◆ **Exercise brief**: Copy the records below word for word, starting with the line that contains "MIGLIORI TECNOLOGIE DI" and going on through the line that contains "Details zeigen (682, 870)".

(Excerpt from a dataset)
*-*-*

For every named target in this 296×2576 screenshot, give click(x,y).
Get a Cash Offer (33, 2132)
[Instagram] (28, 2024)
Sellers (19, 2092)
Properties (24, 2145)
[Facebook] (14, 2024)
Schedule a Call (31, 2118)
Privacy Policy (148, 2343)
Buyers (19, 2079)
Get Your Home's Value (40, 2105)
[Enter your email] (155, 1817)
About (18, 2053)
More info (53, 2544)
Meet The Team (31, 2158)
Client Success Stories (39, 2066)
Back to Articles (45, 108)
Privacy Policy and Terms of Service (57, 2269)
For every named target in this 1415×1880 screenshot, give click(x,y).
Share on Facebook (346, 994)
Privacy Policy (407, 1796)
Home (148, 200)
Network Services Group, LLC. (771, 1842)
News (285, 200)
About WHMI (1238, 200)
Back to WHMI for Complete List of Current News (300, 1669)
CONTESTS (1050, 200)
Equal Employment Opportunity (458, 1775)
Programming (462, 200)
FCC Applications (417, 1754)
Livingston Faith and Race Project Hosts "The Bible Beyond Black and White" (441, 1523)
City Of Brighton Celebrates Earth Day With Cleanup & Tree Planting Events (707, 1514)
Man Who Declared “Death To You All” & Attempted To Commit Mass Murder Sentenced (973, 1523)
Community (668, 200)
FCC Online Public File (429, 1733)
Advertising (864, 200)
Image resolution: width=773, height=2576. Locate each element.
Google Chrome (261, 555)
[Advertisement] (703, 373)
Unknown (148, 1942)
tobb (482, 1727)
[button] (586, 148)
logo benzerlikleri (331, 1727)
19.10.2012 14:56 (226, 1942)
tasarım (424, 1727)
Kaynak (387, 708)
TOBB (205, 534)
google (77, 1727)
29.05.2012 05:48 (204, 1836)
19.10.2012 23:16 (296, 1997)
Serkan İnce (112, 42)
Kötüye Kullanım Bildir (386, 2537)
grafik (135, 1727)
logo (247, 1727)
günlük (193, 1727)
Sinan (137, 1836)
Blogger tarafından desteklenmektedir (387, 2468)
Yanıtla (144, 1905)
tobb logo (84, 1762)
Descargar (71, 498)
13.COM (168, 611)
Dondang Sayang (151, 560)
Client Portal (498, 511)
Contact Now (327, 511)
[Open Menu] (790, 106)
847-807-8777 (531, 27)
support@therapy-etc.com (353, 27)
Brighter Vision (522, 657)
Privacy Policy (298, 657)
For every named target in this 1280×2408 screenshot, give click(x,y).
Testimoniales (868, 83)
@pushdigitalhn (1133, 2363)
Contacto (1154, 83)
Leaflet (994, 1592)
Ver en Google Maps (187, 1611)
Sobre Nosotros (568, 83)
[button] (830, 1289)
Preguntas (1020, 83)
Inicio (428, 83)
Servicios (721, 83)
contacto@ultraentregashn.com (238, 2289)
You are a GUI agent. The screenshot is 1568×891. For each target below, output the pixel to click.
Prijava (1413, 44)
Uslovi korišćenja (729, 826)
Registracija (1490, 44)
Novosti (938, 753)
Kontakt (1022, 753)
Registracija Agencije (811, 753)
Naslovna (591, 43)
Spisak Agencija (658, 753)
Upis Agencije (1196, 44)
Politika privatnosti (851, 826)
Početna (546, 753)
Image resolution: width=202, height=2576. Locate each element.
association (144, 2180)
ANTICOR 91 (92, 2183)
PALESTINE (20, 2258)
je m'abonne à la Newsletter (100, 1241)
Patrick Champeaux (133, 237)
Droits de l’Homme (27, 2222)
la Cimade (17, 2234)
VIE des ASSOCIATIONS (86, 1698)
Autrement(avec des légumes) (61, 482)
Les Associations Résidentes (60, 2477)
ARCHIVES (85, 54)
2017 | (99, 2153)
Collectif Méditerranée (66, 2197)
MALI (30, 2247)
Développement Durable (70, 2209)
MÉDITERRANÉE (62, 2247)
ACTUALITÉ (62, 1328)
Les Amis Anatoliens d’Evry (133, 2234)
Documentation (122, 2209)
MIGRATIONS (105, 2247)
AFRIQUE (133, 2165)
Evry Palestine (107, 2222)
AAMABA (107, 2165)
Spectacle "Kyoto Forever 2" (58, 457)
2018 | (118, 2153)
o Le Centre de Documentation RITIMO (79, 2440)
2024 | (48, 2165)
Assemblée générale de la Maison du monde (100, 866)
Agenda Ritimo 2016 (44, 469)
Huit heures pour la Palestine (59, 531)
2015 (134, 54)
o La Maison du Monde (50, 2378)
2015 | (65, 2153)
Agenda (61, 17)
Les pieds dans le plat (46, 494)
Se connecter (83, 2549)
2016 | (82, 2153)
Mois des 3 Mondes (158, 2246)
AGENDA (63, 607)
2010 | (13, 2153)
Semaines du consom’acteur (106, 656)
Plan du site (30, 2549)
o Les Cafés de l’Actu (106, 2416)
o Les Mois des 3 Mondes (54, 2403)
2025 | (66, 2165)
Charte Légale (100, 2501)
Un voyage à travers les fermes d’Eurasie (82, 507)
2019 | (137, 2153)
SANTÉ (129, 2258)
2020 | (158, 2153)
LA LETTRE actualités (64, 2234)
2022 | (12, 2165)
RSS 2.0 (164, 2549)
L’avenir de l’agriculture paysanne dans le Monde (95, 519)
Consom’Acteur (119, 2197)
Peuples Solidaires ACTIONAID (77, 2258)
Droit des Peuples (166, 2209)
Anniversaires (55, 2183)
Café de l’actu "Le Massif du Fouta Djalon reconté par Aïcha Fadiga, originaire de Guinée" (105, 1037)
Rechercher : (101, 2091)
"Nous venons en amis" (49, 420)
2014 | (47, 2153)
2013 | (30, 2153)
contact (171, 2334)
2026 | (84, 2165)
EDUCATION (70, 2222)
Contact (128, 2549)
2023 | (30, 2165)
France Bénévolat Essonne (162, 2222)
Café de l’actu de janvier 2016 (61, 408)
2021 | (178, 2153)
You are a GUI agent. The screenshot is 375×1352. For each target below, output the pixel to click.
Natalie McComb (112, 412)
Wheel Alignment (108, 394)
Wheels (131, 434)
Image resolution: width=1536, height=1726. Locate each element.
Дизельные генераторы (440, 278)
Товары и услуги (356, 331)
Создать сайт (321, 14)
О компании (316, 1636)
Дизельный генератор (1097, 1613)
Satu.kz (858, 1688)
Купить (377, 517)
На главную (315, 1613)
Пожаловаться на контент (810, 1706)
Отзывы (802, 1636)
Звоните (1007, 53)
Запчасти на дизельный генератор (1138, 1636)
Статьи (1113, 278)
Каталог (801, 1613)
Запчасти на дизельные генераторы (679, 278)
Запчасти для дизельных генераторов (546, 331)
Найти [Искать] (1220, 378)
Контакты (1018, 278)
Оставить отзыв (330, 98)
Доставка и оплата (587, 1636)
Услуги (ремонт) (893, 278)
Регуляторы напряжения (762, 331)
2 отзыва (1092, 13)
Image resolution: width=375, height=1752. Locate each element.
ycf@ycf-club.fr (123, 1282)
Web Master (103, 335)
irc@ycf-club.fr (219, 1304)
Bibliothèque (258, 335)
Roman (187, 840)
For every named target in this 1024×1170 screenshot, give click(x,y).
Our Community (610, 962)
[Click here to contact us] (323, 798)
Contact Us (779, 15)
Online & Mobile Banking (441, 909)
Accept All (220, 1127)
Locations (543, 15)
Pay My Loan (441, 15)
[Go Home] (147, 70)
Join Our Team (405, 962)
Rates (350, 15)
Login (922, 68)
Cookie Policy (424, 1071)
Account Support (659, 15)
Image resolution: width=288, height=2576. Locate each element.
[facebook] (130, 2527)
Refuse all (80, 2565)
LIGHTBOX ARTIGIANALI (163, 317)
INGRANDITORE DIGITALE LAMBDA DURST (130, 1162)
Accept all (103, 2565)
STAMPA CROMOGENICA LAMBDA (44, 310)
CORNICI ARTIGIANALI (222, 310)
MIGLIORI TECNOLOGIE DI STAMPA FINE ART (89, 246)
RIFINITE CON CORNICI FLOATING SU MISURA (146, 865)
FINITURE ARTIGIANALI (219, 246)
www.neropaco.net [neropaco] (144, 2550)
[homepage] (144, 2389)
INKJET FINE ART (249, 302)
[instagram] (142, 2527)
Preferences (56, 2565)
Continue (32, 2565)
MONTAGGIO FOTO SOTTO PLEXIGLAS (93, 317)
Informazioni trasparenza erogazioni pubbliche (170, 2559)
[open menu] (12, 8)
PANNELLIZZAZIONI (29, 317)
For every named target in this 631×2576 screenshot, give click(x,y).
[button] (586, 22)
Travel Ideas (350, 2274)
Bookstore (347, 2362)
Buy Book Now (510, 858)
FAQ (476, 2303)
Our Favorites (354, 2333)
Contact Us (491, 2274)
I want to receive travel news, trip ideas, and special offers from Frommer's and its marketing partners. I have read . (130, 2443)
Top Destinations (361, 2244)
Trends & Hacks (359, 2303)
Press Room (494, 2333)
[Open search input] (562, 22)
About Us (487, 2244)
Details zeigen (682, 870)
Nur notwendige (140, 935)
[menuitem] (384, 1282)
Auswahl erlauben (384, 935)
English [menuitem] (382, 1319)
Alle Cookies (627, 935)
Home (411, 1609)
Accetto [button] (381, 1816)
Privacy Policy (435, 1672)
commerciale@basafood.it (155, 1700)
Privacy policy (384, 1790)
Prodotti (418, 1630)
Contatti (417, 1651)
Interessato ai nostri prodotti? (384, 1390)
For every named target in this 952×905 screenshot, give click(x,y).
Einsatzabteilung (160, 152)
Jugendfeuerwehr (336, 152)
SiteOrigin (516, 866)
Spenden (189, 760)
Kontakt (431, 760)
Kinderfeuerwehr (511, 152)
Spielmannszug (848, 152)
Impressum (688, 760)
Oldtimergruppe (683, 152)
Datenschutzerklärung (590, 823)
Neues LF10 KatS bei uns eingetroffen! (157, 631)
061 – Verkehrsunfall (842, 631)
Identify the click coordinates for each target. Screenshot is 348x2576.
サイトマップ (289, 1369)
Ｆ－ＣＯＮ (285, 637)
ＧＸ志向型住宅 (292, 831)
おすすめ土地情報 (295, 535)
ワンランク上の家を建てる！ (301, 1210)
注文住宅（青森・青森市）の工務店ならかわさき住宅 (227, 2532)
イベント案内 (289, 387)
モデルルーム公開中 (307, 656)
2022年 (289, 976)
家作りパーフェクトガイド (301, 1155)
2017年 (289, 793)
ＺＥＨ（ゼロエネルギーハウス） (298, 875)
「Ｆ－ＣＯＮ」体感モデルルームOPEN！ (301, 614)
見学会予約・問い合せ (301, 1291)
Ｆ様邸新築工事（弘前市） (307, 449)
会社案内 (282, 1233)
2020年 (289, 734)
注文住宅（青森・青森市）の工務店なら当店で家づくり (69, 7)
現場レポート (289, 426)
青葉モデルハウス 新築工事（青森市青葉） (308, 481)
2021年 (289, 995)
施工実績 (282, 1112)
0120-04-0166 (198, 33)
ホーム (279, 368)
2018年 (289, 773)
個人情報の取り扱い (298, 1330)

*-*-*

◆ **Correct answer**:
MIGLIORI TECNOLOGIE DI STAMPA FINE ART (89, 246)
RIFINITE CON CORNICI FLOATING SU MISURA (146, 865)
FINITURE ARTIGIANALI (219, 246)
www.neropaco.net [neropaco] (144, 2550)
[homepage] (144, 2389)
INKJET FINE ART (249, 302)
[instagram] (142, 2527)
Preferences (56, 2565)
Continue (32, 2565)
MONTAGGIO FOTO SOTTO PLEXIGLAS (93, 317)
Informazioni trasparenza erogazioni pubbliche (170, 2559)
[open menu] (12, 8)
PANNELLIZZAZIONI (29, 317)
For every named target in this 631×2576 screenshot, give click(x,y).
[button] (586, 22)
Travel Ideas (350, 2274)
Bookstore (347, 2362)
Buy Book Now (510, 858)
FAQ (476, 2303)
Our Favorites (354, 2333)
Contact Us (491, 2274)
I want to receive travel news, trip ideas, and special offers from Frommer's and its marketing partners. I have read . (130, 2443)
Top Destinations (361, 2244)
Trends & Hacks (359, 2303)
Press Room (494, 2333)
[Open search input] (562, 22)
About Us (487, 2244)
Details zeigen (682, 870)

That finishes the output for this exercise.